Participants in the Eurovision Song Contest, coloured by decade of debut

Seven countries participated in the first contest. Since then, the number of entries has increased steadily. In 1961, three countries debuted, Finland, Spain, and Yugoslavia, joining the thirteen already included. Yugoslavia would become the only socialist country to participate in the following three decades. In 1970, a Nordic-led boycott of the contest reduced the number of countries entering to twelve. By the late 1980s, over twenty countries had become standard.

In 1993, the collapse of the USSR in Eastern Europe and the subsequent merger of EBU and the International Radio and Television Organisation (OIRT) gave numerous broadcasters from new countries the opportunity to compete. Three countries—Croatia, Slovenia, and Bosnia and Herzegovina, all of them former Yugoslav republics—went through a pre-qualifier round to compete. After the 1993 event, a relegation system was introduced, allowing more Eastern European countries to compete, with seven more making their debut in 1994.

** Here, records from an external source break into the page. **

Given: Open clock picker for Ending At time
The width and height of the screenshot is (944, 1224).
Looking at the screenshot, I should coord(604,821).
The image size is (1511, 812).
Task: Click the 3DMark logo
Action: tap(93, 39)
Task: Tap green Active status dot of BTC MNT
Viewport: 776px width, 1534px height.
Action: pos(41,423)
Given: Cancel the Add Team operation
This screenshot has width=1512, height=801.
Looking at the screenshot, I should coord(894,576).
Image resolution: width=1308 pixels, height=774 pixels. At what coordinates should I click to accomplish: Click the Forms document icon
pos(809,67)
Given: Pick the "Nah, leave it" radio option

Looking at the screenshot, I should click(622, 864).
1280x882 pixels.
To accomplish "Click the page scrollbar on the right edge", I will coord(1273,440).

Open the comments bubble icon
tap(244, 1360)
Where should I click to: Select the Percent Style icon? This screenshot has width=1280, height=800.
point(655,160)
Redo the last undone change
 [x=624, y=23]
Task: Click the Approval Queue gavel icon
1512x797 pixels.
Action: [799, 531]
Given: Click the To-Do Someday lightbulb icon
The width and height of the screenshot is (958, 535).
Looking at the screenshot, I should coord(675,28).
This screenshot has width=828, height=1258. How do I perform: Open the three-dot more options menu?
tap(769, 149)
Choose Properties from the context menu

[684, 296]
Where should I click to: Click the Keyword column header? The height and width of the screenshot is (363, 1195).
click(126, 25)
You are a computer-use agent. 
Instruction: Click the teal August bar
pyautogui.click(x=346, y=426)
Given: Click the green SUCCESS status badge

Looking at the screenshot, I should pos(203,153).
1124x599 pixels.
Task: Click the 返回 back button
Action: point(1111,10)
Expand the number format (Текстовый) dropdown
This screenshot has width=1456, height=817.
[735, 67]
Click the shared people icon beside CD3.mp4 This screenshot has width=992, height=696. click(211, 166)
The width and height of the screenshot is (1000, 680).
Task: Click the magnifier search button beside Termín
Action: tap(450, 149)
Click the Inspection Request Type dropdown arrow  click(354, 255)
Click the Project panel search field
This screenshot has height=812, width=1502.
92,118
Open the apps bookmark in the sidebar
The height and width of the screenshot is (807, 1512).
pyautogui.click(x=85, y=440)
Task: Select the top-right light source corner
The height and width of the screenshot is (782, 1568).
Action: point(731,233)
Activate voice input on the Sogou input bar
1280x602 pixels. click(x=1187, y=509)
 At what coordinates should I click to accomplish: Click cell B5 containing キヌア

In 2003, broadcasters from four countries applied to make their debut: Albania, Belarus, Bulgaria, and Ukraine. In addition, Serbia and Montenegro, who had not competed since 1992 when they competed as Yugoslavia, applied to debut. The EBU, having originally accepted the five countries' applications, later rejected all but Ukraine; allowing five further countries to compete would have meant relegating too many countries. The semi-final was introduced in 2004 in an attempt to prevent situations like this. The EBU set a limit of forty countries, but by 2005, thirty-nine were competing. In 2007, the EBU lifted the limit, allowing forty-two countries to compete. Two semi-finals were held for the first time in 2008. Only two countries have debuted from the 2009 contest onwards - Australia became the 52nd country to participate, debuting in , and Canada the 53rd in .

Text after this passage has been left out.